Bluesky Reminds Us Of How The Internet Used To Be (When it was Good!)
So why is Bluesky suddenly all over the news? It’s been around since early 2023, slowly, slowly, slowly growing, until over the past month or so its usage has suddenly taken off.
I can’t say if the world really needed another microblogging site, but it certainly needed an alternative to Twitter/X. Regardless of how you personally feel about Elon Musk (who ended up purchasing Twitter after a perhaps tongue-in-cheek offer that the lawyers took literally), the site has been going downhill.
Social media sites tend to follow a similar pattern. They start small. They become larger. For a lot of their audience, they become almost indispensable. Then the sites start changing, usually for the purposes of ending their reliance on burning through Venture Capitalists’ money and beginning to turn a profit.
These changes don’t need to be discussed in detail; Cory Doctorow has already coined the term Enshittification. In short, you begin to see fewer posts from people you want to see posts from and more posts that are either outright advertisements or posts designed to keep you engaged with the platform. If you’re wondering what type of content most algorithms show you to keep you engaged, it’s the posts that make you angry.
Right now, Bluesky’s base algorithm is as simple as could be. If you follow ten people, then when you log on, your feed is the posts from those ten people displayed in the order they made them. That’s it.

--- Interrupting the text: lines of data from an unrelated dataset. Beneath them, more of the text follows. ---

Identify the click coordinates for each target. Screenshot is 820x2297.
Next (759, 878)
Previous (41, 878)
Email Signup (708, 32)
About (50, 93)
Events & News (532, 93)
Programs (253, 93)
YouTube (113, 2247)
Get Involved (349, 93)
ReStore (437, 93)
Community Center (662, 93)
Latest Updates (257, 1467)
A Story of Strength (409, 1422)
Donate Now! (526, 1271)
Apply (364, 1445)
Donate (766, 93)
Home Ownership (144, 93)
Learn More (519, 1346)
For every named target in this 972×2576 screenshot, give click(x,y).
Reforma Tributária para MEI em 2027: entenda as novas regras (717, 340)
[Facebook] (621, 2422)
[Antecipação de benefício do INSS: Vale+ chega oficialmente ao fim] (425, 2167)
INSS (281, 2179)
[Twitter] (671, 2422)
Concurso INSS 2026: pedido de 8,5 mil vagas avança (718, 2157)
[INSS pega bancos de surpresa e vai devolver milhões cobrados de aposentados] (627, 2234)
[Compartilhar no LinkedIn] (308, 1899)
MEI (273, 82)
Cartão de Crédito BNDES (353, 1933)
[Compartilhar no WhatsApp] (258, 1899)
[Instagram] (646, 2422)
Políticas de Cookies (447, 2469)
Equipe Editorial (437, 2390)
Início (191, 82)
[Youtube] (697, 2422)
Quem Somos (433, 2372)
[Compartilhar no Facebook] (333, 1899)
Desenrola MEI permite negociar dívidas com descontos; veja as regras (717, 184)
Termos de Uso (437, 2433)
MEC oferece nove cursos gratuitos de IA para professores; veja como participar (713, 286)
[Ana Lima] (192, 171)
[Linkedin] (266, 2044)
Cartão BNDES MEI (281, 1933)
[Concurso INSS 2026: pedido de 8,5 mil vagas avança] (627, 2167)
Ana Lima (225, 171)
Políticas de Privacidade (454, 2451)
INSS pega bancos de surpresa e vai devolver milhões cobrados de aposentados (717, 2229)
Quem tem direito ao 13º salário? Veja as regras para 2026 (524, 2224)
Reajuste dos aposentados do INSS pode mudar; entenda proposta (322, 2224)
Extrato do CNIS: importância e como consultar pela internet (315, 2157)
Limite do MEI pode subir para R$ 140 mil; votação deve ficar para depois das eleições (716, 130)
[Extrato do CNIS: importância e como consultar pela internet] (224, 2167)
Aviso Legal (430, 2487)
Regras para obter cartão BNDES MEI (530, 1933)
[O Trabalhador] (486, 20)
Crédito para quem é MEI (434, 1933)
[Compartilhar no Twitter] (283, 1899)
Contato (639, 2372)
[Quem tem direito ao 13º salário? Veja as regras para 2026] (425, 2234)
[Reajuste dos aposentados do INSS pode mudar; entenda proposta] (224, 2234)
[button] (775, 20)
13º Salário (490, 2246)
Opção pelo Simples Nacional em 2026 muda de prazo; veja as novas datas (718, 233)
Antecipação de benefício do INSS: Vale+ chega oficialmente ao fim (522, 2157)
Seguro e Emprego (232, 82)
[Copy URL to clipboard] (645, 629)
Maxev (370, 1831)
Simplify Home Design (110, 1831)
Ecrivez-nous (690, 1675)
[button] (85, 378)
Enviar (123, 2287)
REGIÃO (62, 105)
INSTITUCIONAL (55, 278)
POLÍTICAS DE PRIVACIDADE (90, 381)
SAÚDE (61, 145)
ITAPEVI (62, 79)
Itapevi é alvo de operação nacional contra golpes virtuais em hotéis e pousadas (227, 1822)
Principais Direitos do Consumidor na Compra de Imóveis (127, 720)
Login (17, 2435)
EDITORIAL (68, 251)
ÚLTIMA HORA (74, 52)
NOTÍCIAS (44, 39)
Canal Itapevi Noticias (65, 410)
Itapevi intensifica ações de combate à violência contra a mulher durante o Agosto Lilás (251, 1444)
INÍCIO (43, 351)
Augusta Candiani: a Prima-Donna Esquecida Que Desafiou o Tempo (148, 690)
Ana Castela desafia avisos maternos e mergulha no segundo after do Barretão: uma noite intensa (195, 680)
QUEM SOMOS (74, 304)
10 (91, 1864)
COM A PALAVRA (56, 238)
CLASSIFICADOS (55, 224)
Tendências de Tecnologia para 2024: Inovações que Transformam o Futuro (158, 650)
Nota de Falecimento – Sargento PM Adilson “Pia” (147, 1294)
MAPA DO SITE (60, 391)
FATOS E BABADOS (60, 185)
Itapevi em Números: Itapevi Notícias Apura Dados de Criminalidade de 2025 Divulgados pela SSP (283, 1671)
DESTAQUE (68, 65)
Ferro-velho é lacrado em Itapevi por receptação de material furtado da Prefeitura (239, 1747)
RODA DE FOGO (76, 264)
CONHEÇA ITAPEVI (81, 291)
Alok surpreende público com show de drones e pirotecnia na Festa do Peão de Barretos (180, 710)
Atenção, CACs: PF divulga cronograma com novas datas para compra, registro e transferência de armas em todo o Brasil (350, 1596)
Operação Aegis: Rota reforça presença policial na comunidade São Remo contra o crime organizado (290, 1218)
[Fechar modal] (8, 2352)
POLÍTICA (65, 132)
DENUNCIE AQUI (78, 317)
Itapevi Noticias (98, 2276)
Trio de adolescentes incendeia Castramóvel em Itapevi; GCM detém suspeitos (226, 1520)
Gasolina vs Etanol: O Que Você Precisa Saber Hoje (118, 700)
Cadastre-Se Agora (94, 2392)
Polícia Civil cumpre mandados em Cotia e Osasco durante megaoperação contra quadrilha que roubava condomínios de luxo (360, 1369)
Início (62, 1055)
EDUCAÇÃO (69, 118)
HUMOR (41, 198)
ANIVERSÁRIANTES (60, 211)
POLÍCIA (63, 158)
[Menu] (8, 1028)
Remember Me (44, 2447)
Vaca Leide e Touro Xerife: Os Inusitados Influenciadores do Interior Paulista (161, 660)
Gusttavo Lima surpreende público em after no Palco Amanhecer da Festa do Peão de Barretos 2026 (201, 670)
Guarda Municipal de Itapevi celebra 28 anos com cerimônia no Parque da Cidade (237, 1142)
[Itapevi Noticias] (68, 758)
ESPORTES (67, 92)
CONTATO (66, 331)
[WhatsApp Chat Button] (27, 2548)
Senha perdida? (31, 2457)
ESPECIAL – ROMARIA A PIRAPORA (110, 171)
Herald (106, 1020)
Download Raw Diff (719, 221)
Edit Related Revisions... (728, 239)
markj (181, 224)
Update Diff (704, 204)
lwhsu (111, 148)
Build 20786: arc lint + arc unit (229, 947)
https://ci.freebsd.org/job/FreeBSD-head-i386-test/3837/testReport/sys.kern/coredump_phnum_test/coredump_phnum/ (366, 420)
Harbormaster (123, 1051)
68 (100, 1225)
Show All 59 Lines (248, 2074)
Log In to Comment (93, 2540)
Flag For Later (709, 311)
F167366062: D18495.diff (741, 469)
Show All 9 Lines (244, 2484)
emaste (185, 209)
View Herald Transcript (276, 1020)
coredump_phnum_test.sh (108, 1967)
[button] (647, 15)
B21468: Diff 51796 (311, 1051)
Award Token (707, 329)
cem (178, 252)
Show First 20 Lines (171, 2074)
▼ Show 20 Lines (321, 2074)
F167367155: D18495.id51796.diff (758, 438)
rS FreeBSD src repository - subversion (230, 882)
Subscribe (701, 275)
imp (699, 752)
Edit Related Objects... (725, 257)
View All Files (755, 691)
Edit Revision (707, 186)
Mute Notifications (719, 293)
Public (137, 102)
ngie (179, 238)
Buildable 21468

Remember when Facebook was like that? You’d log on and see posts from your actual friends. You’d see photos from their parties or vacations. You see stories about the adorable thing their child or pet just did.
Have you logged onto Facebook recently? My feed is perhaps ten percent actual posts from my actual friends. The other ninety percent is a terrible combination of pure advertising (usually for restaurants or stores located 1,000+ miles away), posts from groups of which I am not a member and pages posting AI slop (usually of military personnel with 17 fingers saying that money should go to veterans and not to students).
The difference on Twitter has been as terrible. The promotion of posts made by “blue checkmarks” (i.e. people who are paying to use a formerly free service) has made compelling conversations all but impossible. Look at the top replies under a post from a large account. Apart from the angry, venomous replies inviting the writer to jump in a lake, the bulk of them are pages and pages of people saying little more than “yes”, “haha”, “what” or “hehehe”. The thoughtful, funny or interesting responses have been buried under unremarkable garbage.
Which brings us back to Bluesky. Opening the app is like going back to the Internet of ten or fifteen years ago. The posts are about the things I am interested in (or potentially interested in) instead of blatant spam, crypto scams or content designed to make me angry and provoke a response (which will keep me on the site longer, giving me the opportunity to look at more terrible Temu ads).
What does the future look like for Bluesky? I would love to believe that they could remain advertising-free. I do not think this is likely. A subscription model could help them become financially self-sufficient, but that seems impossible in today’s world.
Bluesky CEO Jay Graber claims that the site is “billionaire proof” given the federated, open-source model that the platform is built on. Mastodon had claimed the same, but the barriers to entry there were a little higher for non-technical users.
Bluesky seems to have solved that problem. For the sake of the Internet, let’s hope they’re right. Indeed just today, Threads (Mark Zuckerberg / Meta) announced they were looking at creating a stripped down feed. Threads was launched in order to capitalize on Twitter’s earlier stumbles. Despite having a massive built-in user base by linking it to existing Instagram accounts, they had failed to take advantage. Looking at Bluesky’s algorithmic success, they may realize that people simply are tired of algorithms making them angry and just want to read the content they signed up to read.
Does the future of the Internet look more like something from its past? Or is this just a blip? I know which side I want to manifest.